Friday, June 16, 2006

Cynicism. It's a Good Thing.

A friend of mine keeps getting swindled in various ways. Once it was by a crook who "borrowed" money. Another time he put his own rep on the line to secure a job for someone who's your basic standard-issue screw-up.

Since my friend used to be (many years ago) intimately connected with a certain criminal organization of Sicilian origin which shall remain nameless here, I'm always surprised and baffled when he gets shafted. How could these things happen to someone as knowledgeable in the ways of the world as he?

I think maybe he's actually an idealist.

And I know I'm not.

Is there such a thing as "human nature?" Christians think there is, and they believe it's nasty -- that human nature is essentially evil. That's the point of Chapter One, Adam and Eve in the Garden. Given a choice, they chose badly.

If our fundamental nature wasn't evil, there'd have been no need for Jesus -- no need for redemption. I'm always amazed how many happy, sunny, "think positive" Christians don't understand this underlying, unavoidable premise of their religion.

However, this knowledge, for knowledge I believe it to be and not merely opinion, isn't limited to the Christians. Buddhists are convinced of it as well, although they put the matter a little differently. Their founder declared that the natural state of the human being is not evil, but "delusion," which amounts to the same thing. A delusional person's behavior is destructive, and ultimately self-destructive.

As in the case of Christians, Buddhist cynicism is tempered by hope. Enlightenment (i.e., Christian "redemption") is possible, but requires an unconditional surrender of the the ego.

The same realization is reflected in the literature of Alcoholics Anonymous, for whom the natural state of the alcoholic is drunkenness. But there is a solution. See above.

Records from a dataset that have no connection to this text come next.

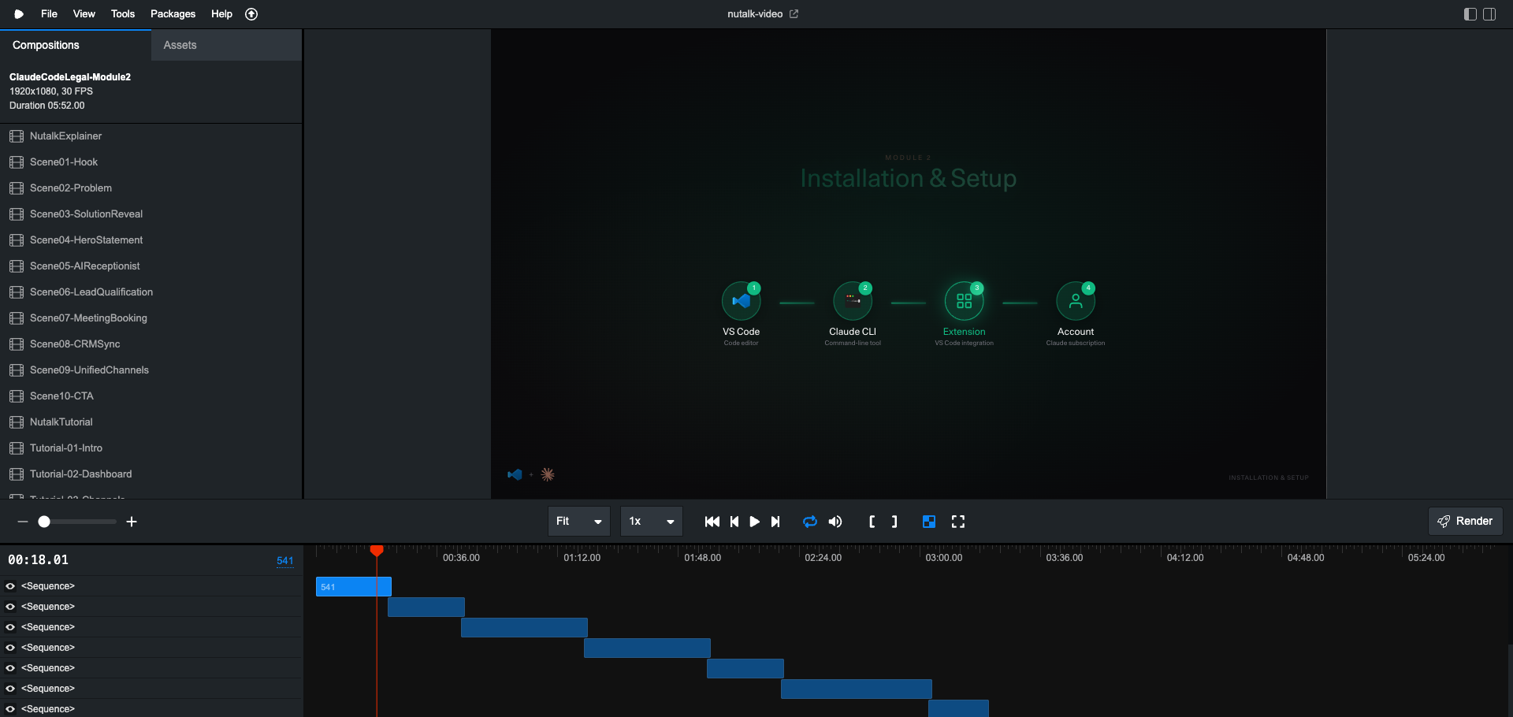
Task: Open the 1x playback speed dropdown
Action: (x=651, y=522)
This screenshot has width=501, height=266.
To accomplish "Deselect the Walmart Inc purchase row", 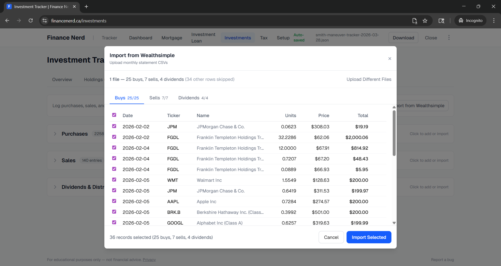I will click(x=114, y=180).
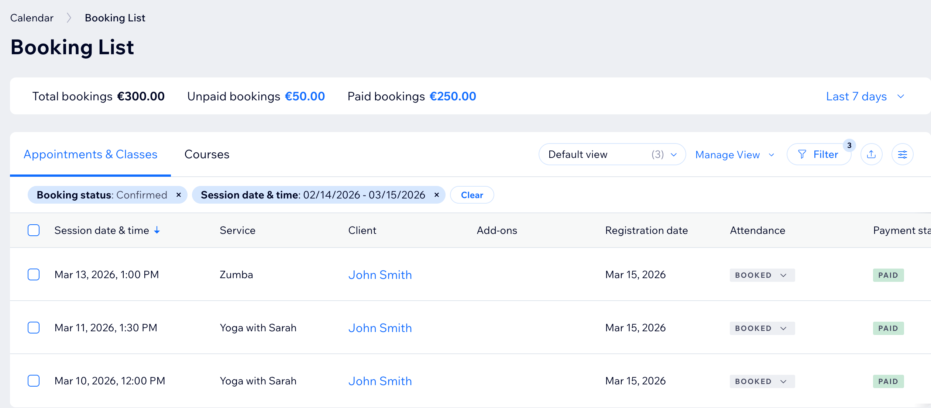
Task: Click the Paid bookings €250.00 amount
Action: [453, 96]
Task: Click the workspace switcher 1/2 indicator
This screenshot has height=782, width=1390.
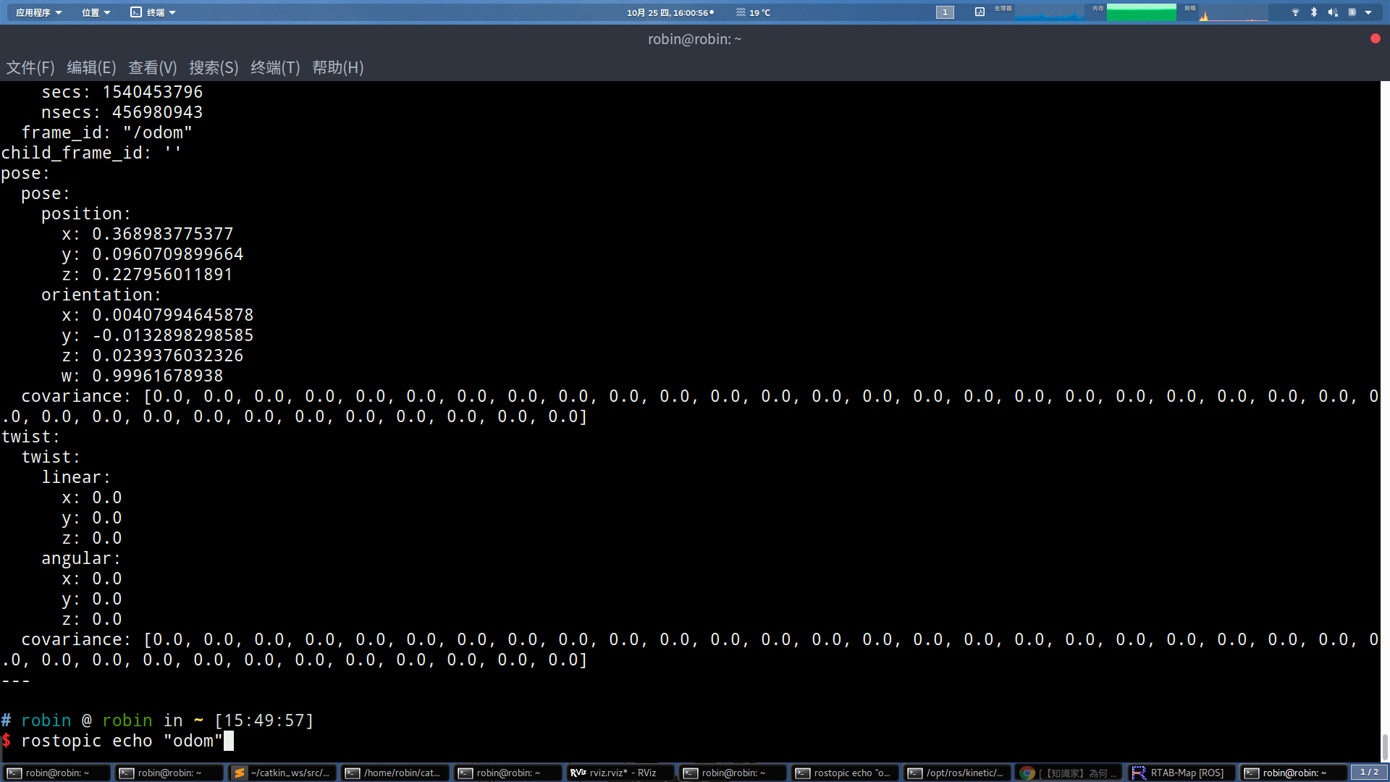Action: point(1369,773)
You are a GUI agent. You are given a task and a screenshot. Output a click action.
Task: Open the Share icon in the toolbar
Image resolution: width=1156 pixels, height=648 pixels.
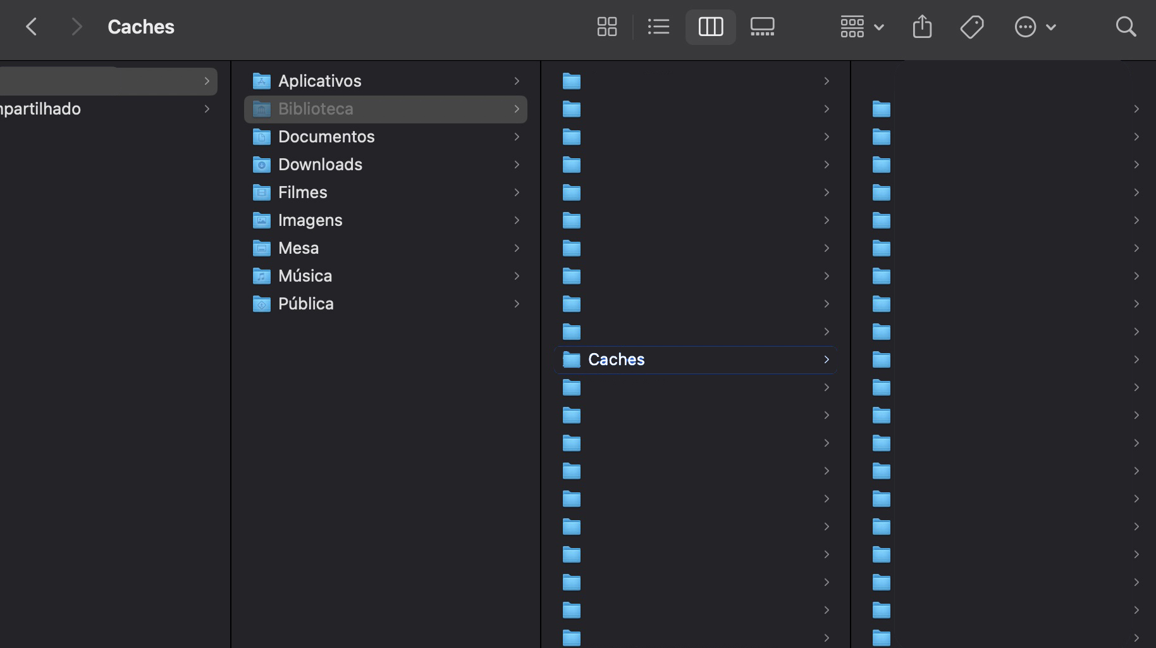(x=922, y=27)
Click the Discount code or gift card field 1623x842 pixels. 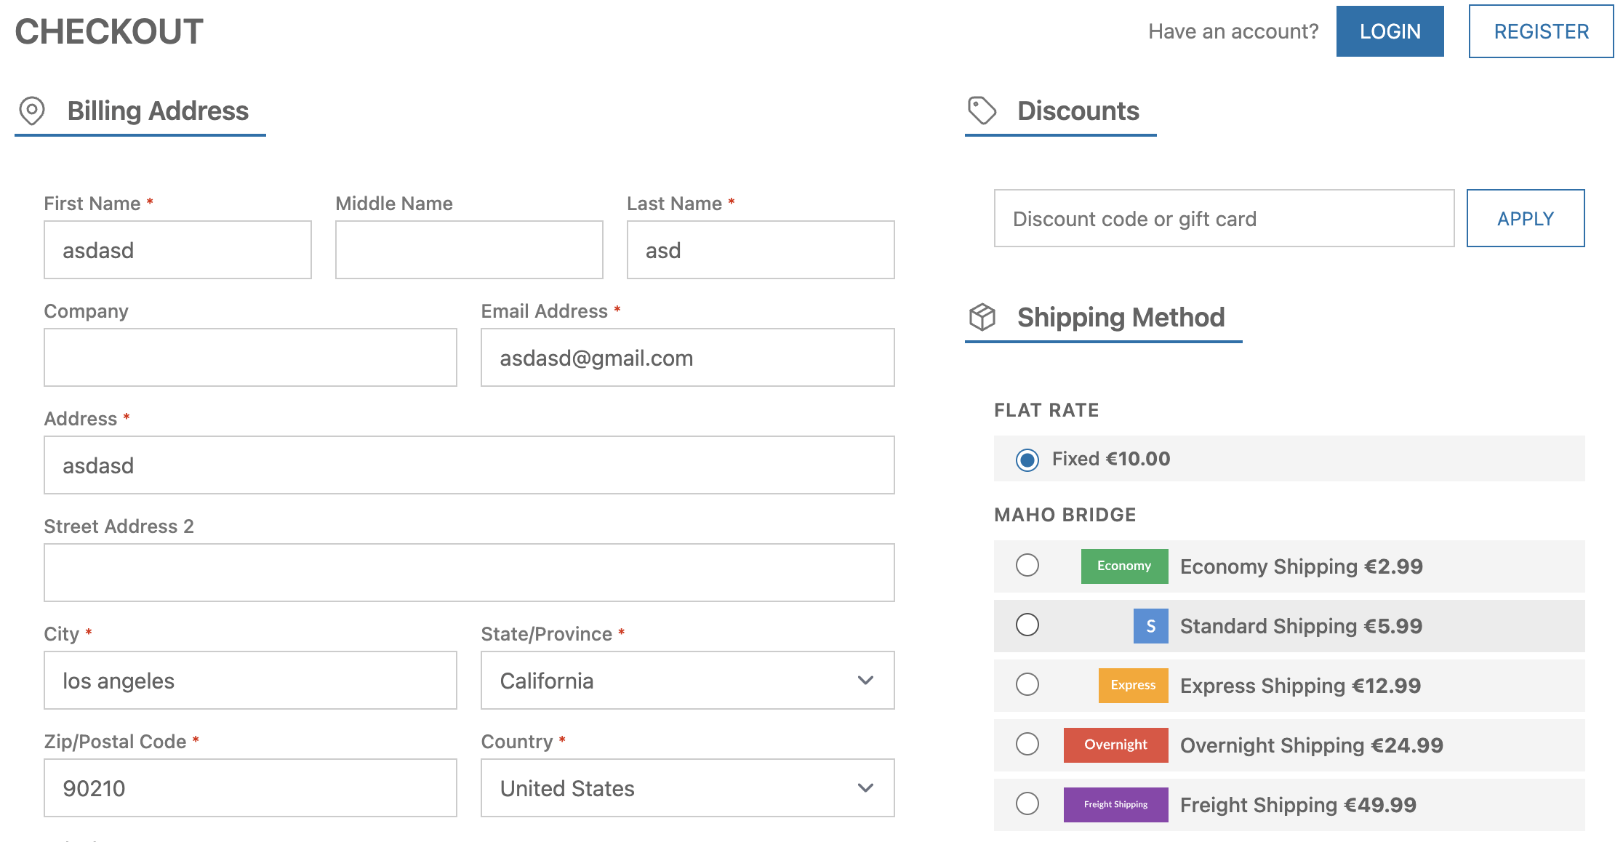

I have no positive expectations of human behavior. I always anticipate people will behave selfishly and hypocritically, without realizing they're "digging up their own roots," as the Buddha is said to have expressed it.

This way, I'm always pleasantly surprised on those rare occasions when I see someone acting as he or she should, i.e., with the self-interest of others, and hence one's own self-interest, as the primary concern. And make no mistake, I don't act that way nearly as often as I ought to.

I think my friend is getting "hoist on his own petar," that his expectations grow out of an idealism which is a product of ego.

There are people who want help and people who need help. If I try to help people who simply need help, but don't want it, what good am I doing? For them or myself?

The first requirement for effective action is to see things as they are.